● **What is needed**:
Please restate the lines shown below exactly, every one of them.

● **Task data**:
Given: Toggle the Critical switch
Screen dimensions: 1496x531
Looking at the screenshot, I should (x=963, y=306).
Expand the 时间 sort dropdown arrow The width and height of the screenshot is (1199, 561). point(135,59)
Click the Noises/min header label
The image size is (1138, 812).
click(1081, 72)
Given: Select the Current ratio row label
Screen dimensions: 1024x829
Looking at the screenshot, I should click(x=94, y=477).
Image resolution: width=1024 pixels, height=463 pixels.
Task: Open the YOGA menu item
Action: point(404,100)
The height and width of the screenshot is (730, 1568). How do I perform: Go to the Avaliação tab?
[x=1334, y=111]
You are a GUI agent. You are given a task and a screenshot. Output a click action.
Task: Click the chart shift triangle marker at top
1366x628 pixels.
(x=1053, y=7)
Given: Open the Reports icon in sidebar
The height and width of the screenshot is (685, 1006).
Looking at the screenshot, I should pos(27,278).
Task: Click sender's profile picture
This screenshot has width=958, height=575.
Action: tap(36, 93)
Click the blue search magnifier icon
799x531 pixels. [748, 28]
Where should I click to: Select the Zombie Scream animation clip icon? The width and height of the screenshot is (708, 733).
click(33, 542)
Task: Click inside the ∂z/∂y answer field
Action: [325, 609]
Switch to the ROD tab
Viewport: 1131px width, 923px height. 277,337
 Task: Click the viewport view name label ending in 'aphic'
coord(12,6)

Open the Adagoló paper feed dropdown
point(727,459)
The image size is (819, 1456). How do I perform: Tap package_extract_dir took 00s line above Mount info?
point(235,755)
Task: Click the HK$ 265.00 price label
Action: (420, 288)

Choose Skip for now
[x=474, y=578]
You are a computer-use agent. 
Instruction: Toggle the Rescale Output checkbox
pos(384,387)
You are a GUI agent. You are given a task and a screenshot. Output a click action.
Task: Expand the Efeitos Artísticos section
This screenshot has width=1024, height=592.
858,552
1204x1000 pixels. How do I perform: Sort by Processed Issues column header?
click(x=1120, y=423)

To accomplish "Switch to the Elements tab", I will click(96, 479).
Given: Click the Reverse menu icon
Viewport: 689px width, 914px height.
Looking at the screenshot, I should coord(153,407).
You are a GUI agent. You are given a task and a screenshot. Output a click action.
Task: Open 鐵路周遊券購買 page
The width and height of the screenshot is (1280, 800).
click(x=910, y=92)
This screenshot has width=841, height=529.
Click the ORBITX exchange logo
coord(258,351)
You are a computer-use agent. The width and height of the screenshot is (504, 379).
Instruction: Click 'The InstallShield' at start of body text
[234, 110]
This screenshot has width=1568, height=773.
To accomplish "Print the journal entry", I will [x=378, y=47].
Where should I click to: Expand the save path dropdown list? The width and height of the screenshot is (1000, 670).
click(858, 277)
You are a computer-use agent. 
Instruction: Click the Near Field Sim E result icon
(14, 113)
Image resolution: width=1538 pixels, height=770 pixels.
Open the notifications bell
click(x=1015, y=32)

● **Answer below**:
Given: Toggle the Critical switch
Screen dimensions: 1496x531
Looking at the screenshot, I should (x=963, y=306).
Expand the 时间 sort dropdown arrow The width and height of the screenshot is (1199, 561). point(135,59)
Click the Noises/min header label
The image size is (1138, 812).
click(1081, 72)
Given: Select the Current ratio row label
Screen dimensions: 1024x829
Looking at the screenshot, I should click(x=94, y=477).
Image resolution: width=1024 pixels, height=463 pixels.
Task: Open the YOGA menu item
Action: point(404,100)
The height and width of the screenshot is (730, 1568). How do I perform: Go to the Avaliação tab?
[x=1334, y=111]
You are a GUI agent. You are given a task and a screenshot. Output a click action.
Task: Click the chart shift triangle marker at top
1366x628 pixels.
(x=1053, y=7)
Given: Open the Reports icon in sidebar
The height and width of the screenshot is (685, 1006).
Looking at the screenshot, I should pos(27,278).
Task: Click sender's profile picture
This screenshot has width=958, height=575.
Action: tap(36, 93)
Click the blue search magnifier icon
799x531 pixels. [748, 28]
Where should I click to: Select the Zombie Scream animation clip icon? The width and height of the screenshot is (708, 733).
click(33, 542)
Task: Click inside the ∂z/∂y answer field
Action: [325, 609]
Switch to the ROD tab
Viewport: 1131px width, 923px height. 277,337
 Task: Click the viewport view name label ending in 'aphic'
coord(12,6)

Open the Adagoló paper feed dropdown
point(727,459)
The image size is (819, 1456). How do I perform: Tap package_extract_dir took 00s line above Mount info?
point(235,755)
Task: Click the HK$ 265.00 price label
Action: (420, 288)

Choose Skip for now
[x=474, y=578]
You are a computer-use agent. 
Instruction: Toggle the Rescale Output checkbox
pos(384,387)
You are a GUI agent. You are given a task and a screenshot. Output a click action.
Task: Expand the Efeitos Artísticos section
This screenshot has width=1024, height=592.
858,552
1204x1000 pixels. How do I perform: Sort by Processed Issues column header?
click(x=1120, y=423)

To accomplish "Switch to the Elements tab", I will click(96, 479).
Given: Click the Reverse menu icon
Viewport: 689px width, 914px height.
Looking at the screenshot, I should coord(153,407).
You are a GUI agent. You are given a task and a screenshot. Output a click action.
Task: Open 鐵路周遊券購買 page
The width and height of the screenshot is (1280, 800).
click(x=910, y=92)
This screenshot has width=841, height=529.
Click the ORBITX exchange logo
coord(258,351)
You are a computer-use agent. The width and height of the screenshot is (504, 379).
Instruction: Click 'The InstallShield' at start of body text
[234, 110]
This screenshot has width=1568, height=773.
To accomplish "Print the journal entry", I will [x=378, y=47].
Where should I click to: Expand the save path dropdown list? The width and height of the screenshot is (1000, 670).
click(858, 277)
You are a computer-use agent. 
Instruction: Click the Near Field Sim E result icon
(14, 113)
Image resolution: width=1538 pixels, height=770 pixels.
Open the notifications bell
click(x=1015, y=32)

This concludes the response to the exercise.